We first meet Lucy Appelbaum, the heroine of Paradise, New York, in 1970, as a nine-year-old girl enjoying her family's Catskills hotel, the Garden of Eden. Ten years later, having found nothing else at which she can distinguish herself, Lucy tries to save the Eden by capitalizing on a wave of nostalgia for the Borscht Belt and running the hotel as a sort of living museum of Yiddish culture.
In the course of the season, Lucy battles her grandmother's attempts to sabotage Lucy's success, her parents' superstitious fears of anything that attracts attention to the Jews, and her brother's contention that what Lucy is doing is more a matter of ego than authentic religious feeling. In the meantime, Lucy comes to realize her love for Mr. Jefferson, the hotel's longtime black handyman, and begins to face the barriers that stand between them.

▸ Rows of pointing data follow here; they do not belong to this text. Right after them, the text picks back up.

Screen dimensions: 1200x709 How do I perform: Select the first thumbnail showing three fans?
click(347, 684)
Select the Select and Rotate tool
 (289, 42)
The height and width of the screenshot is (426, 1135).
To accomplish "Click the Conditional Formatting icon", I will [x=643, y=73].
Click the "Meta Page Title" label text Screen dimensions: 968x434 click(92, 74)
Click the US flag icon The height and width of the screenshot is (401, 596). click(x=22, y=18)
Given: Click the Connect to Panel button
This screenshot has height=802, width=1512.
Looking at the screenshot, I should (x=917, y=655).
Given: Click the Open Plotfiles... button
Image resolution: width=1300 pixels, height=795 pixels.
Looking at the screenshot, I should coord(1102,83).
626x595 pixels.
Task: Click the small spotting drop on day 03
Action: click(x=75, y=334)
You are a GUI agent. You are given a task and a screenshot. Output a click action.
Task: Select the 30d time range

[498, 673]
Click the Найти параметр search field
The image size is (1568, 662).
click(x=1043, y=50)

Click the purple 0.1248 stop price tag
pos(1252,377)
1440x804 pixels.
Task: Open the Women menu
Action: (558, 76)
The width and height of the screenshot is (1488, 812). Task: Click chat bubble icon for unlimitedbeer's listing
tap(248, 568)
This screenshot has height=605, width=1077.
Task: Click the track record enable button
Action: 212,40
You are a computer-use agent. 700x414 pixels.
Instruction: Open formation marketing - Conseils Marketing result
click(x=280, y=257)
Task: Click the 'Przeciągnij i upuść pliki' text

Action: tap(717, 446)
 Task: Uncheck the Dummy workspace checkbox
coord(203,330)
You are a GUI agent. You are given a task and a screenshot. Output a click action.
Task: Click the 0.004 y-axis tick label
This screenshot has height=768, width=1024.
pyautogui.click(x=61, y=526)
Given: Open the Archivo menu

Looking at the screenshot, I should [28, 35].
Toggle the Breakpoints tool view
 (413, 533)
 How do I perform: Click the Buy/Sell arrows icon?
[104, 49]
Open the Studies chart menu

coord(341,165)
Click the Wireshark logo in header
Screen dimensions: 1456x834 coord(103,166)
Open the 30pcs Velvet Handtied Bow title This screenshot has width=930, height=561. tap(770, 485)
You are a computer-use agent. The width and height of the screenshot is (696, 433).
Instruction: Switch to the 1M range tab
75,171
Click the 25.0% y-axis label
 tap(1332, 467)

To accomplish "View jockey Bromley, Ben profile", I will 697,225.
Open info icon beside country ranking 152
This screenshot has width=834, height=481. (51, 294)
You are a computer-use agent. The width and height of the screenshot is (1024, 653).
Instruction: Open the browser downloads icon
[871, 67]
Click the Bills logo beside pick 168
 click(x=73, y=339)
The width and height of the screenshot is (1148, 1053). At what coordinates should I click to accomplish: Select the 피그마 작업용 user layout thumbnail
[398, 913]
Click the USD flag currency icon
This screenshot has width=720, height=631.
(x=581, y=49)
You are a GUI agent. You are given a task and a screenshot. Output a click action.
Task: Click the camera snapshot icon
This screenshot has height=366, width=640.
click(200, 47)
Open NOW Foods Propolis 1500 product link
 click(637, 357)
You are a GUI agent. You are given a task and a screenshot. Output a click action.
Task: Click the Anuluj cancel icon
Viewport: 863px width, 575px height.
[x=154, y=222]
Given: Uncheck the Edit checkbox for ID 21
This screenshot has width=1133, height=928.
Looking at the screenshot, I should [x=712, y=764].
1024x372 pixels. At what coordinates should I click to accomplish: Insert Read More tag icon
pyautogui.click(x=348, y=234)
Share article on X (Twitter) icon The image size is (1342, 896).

On top of all this, Lucy must contend with a Hasid who buys the chicken farm next door; a cell of ancient Jewish Communists who instigate a strike among Eden's overworked young staff; a gay chef and gay baker who want to prove to the world that kosher cuisine can satisfy the most sophisticated gourmet; and Jimmy Kilcoin - an Irish Catholic Insurance adjustor known as "the Don Juan of the Catskills" - who is determined to seduce Lucy before summer's end.